Au détachement de Colombo qui lui conseille la
fuite et à l’amour aveugle ne cherchant qu’à le sauver répond donc la colère et
l’ardeur juvénile de Cesare guerroyant et aimant (la scène d’amour aussi
charnelle que candide dans la cave) avec une égale intensité. A cette jeunesse
s’oppose l’entité sclérosée et tyrannique du Vatican. Luigi Magni en fait une
description où s’affirme une satire mordante et glaçante le temps d’une scène
de procès où des vieillards séniles décident de la vie d’autrui dans une
connivence détachée. Cela s’exprimera aussi par la seule force des images avec
les tableaux oppressants et guerriers de l’ordre des jésuites, notamment l’entrée
des quartiers du « pape noir » dominée par deux immenses statues de
squelettes armés - et cela annoncé dès le générique dessiné avec ses images de prêtre se livrant à la violence.
Appartenant à ce Vatican où il ne se reconnait plus et lié
par cette filiation inattendue à ces révolutionnaires qui le méprise, Colombo
fera le choix du cœur plutôt que d’une cause. Luigi Magni scrute ce contexte du
passé en ayant à l’esprit celui plus concret de l’Italie d’alors rongée par les
soubresauts des Années de Plomb. Même si dans le film toutes les violences
mèneront à une impasse morale ou mortelle, Magni fait bien la différence entre ayant
pour but d’écraser les faibles de l’église et celle cherchant simplement à se
défendre de cette tyrannie des jeunes révolutionnaires.
Leur inconscience les
rapproche des militants d’extrêmes gauche de l’Italie des 70’s qui pensaient se
trouver dans une même situation d’oppression et renouaient avec un terrorisme
qui ne se sera finalement justifié (comme l'explique très bien Jean A. Gili dans les bonus du dvd) que pendant l’Occupation allemande lors de
la Deuxième Guerre Mondiale. Sans renvoyer tout le monde dos à dos, Magni
explicité subtilement la situation et les motivations notamment lors de la
superbe scène de discours de Colombo au tribunal.
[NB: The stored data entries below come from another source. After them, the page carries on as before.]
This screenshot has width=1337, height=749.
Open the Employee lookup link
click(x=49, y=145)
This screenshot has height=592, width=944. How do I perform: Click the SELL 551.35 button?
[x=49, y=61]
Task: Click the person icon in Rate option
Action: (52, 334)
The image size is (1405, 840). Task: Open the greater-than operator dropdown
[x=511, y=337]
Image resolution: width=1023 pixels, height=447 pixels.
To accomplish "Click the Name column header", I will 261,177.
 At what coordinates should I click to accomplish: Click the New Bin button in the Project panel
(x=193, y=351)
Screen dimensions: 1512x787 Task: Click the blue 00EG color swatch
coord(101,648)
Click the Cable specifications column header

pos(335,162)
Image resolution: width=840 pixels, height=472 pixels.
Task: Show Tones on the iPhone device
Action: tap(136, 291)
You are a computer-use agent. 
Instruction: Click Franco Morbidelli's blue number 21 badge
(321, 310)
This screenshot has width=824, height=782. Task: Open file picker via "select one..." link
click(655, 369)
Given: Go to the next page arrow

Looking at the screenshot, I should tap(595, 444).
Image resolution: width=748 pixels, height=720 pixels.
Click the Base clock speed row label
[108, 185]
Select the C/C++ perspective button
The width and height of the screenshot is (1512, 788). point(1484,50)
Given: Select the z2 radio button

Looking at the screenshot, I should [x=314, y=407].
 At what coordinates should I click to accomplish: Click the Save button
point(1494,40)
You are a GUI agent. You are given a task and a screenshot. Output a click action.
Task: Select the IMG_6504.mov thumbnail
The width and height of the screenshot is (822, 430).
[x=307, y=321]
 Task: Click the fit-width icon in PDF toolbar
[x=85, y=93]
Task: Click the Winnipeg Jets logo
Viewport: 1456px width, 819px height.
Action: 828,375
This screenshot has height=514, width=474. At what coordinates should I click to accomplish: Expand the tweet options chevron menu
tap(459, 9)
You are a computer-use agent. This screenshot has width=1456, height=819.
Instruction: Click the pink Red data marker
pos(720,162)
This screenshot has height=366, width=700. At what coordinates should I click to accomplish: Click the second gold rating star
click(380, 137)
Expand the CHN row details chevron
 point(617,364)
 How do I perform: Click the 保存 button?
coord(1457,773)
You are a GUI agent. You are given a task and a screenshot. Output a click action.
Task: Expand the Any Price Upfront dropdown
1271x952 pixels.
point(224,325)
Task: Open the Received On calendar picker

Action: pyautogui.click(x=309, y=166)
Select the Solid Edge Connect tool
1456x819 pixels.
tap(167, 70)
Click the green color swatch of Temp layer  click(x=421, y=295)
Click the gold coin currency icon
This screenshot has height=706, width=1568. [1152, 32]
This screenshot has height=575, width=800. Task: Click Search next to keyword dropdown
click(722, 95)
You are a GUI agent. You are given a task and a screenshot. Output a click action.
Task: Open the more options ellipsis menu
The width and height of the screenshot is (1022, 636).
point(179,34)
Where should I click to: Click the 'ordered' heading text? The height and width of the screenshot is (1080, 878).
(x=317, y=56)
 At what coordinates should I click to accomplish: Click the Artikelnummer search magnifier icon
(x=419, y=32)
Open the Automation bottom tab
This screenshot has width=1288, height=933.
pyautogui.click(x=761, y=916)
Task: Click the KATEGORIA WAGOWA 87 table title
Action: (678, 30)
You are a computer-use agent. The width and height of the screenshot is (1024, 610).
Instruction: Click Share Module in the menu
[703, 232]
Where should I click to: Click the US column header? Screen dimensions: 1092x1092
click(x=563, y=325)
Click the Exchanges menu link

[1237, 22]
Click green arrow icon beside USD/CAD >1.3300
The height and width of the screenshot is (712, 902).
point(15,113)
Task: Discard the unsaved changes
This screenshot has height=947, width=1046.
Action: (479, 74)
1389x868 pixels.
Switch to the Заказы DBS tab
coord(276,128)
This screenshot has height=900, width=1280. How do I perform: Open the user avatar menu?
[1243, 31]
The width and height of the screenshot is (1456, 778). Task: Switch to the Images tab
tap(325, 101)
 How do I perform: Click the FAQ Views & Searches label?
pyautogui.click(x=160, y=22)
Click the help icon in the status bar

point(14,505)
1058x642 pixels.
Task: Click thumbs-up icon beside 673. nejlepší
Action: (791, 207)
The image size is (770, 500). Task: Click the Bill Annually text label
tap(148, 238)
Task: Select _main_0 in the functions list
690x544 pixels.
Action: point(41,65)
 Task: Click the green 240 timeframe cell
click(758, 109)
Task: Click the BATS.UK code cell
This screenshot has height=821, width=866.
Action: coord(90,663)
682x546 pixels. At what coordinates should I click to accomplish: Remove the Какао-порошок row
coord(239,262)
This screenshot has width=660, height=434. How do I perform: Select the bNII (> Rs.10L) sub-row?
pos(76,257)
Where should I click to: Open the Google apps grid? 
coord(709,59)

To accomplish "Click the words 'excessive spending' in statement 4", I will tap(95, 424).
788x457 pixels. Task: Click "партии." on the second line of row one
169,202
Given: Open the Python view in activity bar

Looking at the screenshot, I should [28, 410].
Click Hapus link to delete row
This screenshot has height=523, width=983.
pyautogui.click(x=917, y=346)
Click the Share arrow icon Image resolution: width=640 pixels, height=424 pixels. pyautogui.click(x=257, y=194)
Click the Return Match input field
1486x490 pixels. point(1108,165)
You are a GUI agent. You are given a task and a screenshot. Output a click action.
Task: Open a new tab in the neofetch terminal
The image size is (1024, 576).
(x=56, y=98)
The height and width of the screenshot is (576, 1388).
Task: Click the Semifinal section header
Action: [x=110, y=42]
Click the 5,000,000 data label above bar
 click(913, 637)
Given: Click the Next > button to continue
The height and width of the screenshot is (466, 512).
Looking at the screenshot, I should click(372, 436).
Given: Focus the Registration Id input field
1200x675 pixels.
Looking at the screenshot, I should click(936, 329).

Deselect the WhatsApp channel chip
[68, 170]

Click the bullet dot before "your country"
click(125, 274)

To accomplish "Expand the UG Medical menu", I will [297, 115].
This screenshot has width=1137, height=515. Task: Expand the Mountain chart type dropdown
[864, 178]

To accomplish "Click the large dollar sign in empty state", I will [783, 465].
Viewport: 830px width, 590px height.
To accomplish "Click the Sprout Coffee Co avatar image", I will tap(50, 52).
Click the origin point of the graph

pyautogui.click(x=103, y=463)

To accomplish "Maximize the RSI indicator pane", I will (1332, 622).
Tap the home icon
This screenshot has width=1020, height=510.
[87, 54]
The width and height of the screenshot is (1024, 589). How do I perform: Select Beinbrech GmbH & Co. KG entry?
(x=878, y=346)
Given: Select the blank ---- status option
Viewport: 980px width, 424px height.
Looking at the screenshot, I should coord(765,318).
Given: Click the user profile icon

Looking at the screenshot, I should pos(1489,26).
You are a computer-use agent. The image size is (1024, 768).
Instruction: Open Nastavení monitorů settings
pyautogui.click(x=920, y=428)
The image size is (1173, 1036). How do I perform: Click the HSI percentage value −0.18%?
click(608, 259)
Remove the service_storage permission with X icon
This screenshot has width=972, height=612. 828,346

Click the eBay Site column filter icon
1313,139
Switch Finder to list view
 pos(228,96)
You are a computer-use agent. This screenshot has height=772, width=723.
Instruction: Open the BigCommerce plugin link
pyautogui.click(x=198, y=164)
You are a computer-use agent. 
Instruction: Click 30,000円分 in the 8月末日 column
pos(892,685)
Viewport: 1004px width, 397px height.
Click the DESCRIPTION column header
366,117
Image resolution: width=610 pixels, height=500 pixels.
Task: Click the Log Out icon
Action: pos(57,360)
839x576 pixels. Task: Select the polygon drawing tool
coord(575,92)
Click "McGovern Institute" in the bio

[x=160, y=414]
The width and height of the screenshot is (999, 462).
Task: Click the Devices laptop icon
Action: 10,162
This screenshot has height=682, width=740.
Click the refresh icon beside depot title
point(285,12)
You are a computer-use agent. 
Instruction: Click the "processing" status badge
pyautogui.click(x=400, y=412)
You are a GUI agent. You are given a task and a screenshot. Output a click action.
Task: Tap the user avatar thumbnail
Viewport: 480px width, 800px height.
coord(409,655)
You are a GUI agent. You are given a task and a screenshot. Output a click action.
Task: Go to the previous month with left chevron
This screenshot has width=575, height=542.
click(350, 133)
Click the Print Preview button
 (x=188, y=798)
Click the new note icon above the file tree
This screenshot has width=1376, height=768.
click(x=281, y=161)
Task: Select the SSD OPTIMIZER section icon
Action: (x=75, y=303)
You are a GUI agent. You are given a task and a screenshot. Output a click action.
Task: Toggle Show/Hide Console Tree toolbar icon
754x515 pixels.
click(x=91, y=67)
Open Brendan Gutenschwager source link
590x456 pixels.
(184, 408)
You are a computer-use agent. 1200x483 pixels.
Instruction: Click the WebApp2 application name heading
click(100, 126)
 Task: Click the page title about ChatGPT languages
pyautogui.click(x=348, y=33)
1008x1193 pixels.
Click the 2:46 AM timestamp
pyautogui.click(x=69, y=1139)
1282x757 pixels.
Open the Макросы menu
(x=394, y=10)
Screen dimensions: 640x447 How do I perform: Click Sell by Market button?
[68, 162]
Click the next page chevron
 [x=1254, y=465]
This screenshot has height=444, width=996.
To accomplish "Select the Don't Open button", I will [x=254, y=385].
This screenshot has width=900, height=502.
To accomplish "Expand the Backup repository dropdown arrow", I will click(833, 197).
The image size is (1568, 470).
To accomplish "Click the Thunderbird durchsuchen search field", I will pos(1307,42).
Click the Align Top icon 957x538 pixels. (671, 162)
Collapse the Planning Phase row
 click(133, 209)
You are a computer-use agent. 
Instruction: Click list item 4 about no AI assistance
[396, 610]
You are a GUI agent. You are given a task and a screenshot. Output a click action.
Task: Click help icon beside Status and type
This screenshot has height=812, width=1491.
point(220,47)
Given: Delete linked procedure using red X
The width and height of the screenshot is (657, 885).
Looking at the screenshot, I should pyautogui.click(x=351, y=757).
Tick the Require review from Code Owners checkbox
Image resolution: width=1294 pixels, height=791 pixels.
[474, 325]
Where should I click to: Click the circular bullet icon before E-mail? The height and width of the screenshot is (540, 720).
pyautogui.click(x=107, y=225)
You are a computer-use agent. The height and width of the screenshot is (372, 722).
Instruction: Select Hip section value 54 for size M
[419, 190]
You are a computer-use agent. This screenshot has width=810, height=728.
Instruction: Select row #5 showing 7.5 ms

Ce n’est pas pour une cause
que s’engage Colombo mais contre la barbarie, ramené à une prise de conscience
par ce fils mais aussi par CES fils lorsqu’il est confronté à la détresse d’une
mère et d’une épouse voyant leurs hommes condamnés. La scène finale magistrale
montre le chemin parcourus après les drames, Colombo affirmant son libre
arbitre et sa compassion pour les morts injustes.